Required action:
Would you write out the lines below exactly, from the one containing "Follow the Go to Contacts settings link" to the very last, but without the pictures?

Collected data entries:
***

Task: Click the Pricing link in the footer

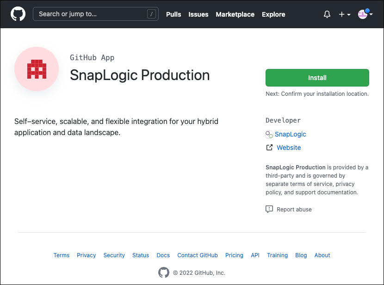Action: click(x=234, y=255)
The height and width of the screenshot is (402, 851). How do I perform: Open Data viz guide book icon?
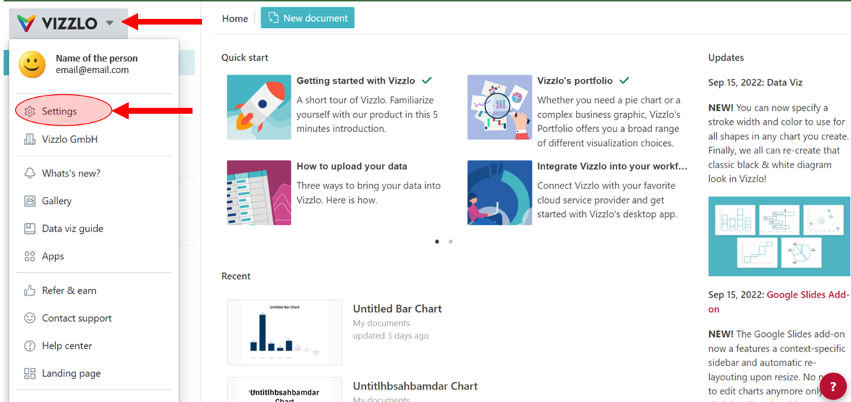[30, 228]
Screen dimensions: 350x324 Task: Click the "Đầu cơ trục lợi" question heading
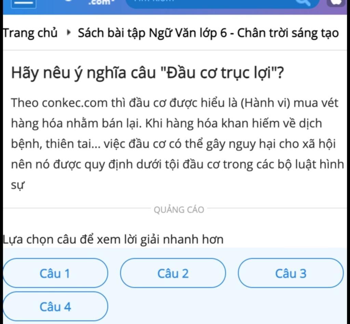click(x=147, y=73)
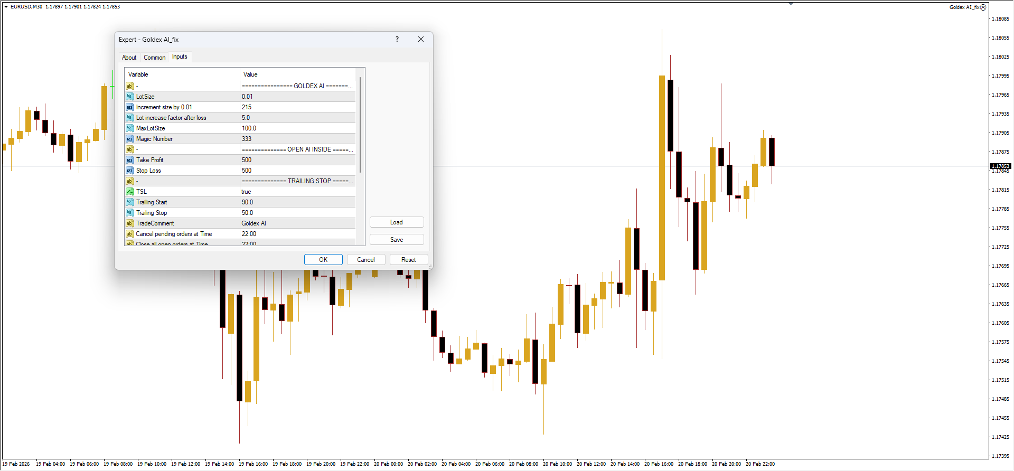Open the EURUSD,M30 chart dropdown arrow
Screen dimensions: 1014x471
[x=6, y=7]
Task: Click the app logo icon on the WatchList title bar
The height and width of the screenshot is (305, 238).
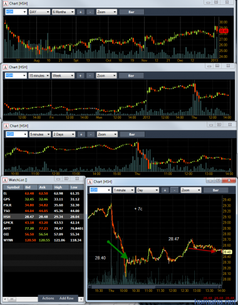Action: pos(5,180)
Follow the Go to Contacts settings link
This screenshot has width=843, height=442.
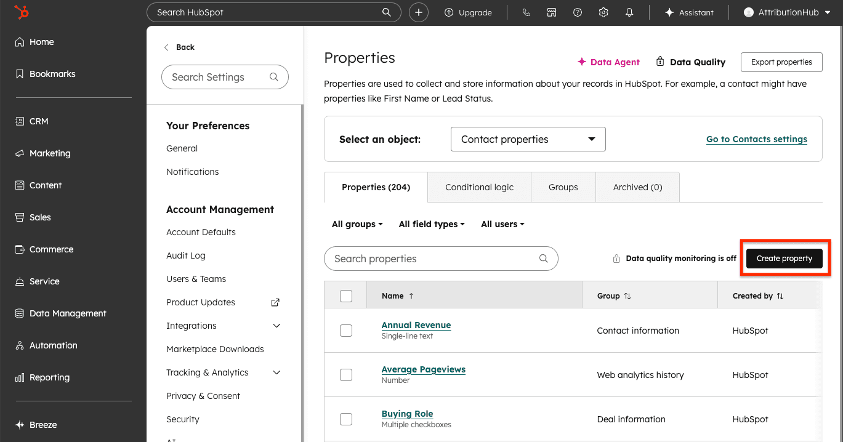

***

Solution to the problem:
Follow the Go to Contacts settings link
This screenshot has width=843, height=442.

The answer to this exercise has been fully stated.